■ **What the task requires**
Take the data below and extract the lines from the one with "Task: Click the Value column header" to the one with "Given: Click Installing", inclusive, exactly as written.
==== Records to process
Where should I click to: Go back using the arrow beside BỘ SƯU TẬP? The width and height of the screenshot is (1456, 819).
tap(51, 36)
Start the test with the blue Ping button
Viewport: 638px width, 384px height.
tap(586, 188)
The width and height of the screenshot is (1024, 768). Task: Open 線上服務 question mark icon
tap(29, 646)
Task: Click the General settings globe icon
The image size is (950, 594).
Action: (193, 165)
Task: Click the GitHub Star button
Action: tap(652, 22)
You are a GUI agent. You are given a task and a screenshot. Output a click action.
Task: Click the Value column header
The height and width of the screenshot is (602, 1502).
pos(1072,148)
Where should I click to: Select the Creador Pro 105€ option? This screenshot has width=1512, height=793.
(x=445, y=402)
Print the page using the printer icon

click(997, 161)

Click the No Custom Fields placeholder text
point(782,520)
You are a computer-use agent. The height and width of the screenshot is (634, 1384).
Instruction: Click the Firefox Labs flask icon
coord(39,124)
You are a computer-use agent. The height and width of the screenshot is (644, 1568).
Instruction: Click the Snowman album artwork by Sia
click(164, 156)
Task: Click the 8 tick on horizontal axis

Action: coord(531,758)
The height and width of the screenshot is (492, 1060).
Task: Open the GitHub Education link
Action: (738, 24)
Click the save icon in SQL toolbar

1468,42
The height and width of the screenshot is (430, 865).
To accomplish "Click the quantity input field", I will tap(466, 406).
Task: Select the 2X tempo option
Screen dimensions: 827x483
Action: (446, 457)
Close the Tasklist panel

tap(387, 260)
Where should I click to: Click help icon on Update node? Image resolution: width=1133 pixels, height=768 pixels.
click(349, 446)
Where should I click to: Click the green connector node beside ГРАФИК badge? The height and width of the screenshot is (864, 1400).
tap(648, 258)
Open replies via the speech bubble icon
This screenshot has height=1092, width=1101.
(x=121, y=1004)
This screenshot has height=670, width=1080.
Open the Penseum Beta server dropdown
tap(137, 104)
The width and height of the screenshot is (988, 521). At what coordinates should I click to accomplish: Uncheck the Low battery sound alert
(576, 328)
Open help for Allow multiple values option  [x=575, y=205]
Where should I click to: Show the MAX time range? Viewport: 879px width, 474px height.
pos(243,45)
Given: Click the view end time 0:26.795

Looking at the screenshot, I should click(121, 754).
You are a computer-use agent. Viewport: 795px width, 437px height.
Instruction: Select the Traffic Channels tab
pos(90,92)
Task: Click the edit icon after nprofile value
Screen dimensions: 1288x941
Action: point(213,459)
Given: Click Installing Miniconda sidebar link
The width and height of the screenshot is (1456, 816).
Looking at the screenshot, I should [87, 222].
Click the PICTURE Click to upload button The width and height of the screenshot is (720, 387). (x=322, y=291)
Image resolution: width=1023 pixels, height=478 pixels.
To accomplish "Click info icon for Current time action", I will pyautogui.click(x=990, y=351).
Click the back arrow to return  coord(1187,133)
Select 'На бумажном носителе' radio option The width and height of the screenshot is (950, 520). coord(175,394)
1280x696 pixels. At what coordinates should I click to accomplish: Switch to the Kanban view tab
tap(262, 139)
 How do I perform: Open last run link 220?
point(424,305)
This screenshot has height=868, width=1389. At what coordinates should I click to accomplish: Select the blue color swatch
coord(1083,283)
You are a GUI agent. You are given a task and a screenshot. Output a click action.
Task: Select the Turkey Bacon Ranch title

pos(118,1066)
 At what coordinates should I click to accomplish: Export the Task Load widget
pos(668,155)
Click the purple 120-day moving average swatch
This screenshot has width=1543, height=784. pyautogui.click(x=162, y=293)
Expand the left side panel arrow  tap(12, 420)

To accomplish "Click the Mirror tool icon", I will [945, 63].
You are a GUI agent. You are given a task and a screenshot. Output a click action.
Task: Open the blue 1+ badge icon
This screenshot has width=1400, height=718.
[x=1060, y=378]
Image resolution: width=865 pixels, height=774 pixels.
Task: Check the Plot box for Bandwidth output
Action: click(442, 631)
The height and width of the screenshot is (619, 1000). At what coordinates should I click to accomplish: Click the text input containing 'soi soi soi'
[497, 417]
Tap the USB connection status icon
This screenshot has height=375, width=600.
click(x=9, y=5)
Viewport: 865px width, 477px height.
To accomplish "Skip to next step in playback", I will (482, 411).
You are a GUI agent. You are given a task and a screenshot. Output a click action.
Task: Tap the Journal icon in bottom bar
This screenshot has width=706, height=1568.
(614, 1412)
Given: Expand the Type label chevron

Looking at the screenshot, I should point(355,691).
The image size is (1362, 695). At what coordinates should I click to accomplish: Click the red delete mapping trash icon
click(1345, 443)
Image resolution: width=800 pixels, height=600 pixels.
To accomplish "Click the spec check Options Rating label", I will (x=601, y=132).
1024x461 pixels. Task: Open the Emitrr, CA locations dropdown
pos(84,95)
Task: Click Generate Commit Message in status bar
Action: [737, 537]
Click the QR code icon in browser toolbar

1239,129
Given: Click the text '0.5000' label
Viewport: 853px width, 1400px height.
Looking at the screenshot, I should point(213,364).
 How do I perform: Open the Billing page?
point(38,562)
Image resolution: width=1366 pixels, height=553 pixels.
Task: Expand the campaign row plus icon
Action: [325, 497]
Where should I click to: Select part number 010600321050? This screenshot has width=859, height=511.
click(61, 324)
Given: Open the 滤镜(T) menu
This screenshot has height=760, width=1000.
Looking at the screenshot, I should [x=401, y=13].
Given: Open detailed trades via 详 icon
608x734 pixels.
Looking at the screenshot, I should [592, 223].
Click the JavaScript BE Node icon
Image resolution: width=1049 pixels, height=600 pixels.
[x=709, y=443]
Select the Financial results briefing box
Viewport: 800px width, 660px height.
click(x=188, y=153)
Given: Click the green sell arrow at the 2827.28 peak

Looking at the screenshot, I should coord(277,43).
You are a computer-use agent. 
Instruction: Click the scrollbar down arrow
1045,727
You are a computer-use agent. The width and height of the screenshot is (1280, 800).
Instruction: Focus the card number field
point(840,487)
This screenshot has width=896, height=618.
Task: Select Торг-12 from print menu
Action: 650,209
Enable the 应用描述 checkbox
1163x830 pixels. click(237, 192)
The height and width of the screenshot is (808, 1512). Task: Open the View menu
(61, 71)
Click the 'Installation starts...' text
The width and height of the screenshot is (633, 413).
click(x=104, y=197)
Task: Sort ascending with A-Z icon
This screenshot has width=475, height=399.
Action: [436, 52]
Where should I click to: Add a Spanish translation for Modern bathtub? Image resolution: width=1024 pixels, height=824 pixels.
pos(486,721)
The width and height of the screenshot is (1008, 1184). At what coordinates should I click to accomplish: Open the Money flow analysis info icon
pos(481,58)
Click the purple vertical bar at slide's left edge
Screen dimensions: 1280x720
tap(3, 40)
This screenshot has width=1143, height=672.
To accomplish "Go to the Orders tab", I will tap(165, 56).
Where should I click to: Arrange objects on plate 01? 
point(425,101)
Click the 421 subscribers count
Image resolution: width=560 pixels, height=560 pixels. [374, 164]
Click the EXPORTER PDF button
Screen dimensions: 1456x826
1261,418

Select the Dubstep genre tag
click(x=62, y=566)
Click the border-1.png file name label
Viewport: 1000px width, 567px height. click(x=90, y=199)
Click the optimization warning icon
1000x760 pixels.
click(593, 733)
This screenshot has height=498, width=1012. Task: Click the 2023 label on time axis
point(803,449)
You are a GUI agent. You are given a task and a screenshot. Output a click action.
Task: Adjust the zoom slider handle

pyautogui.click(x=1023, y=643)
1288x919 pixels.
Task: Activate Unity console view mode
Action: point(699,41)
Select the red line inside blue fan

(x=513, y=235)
========
■ **Answer to this exercise**
Task: Click the Value column header
The height and width of the screenshot is (602, 1502).
pos(1072,148)
Where should I click to: Select the Creador Pro 105€ option? This screenshot has width=1512, height=793.
(x=445, y=402)
Print the page using the printer icon

click(997, 161)

Click the No Custom Fields placeholder text
point(782,520)
You are a computer-use agent. The height and width of the screenshot is (634, 1384).
Instruction: Click the Firefox Labs flask icon
coord(39,124)
You are a computer-use agent. The height and width of the screenshot is (644, 1568).
Instruction: Click the Snowman album artwork by Sia
click(164, 156)
Task: Click the 8 tick on horizontal axis

Action: coord(531,758)
The height and width of the screenshot is (492, 1060).
Task: Open the GitHub Education link
Action: (738, 24)
Click the save icon in SQL toolbar

1468,42
The height and width of the screenshot is (430, 865).
To accomplish "Click the quantity input field", I will tap(466, 406).
Task: Select the 2X tempo option
Screen dimensions: 827x483
Action: (446, 457)
Close the Tasklist panel

tap(387, 260)
Where should I click to: Click help icon on Update node? Image resolution: width=1133 pixels, height=768 pixels.
click(349, 446)
Where should I click to: Click the green connector node beside ГРАФИК badge? The height and width of the screenshot is (864, 1400).
tap(648, 258)
Open replies via the speech bubble icon
This screenshot has height=1092, width=1101.
(x=121, y=1004)
This screenshot has height=670, width=1080.
Open the Penseum Beta server dropdown
tap(137, 104)
The width and height of the screenshot is (988, 521). At what coordinates should I click to accomplish: Uncheck the Low battery sound alert
(576, 328)
Open help for Allow multiple values option  [x=575, y=205]
Where should I click to: Show the MAX time range? Viewport: 879px width, 474px height.
pos(243,45)
Given: Click the view end time 0:26.795

Looking at the screenshot, I should click(121, 754).
You are a computer-use agent. Viewport: 795px width, 437px height.
Instruction: Select the Traffic Channels tab
pos(90,92)
Task: Click the edit icon after nprofile value
Screen dimensions: 1288x941
Action: point(213,459)
Given: Click Installing Miniconda sidebar link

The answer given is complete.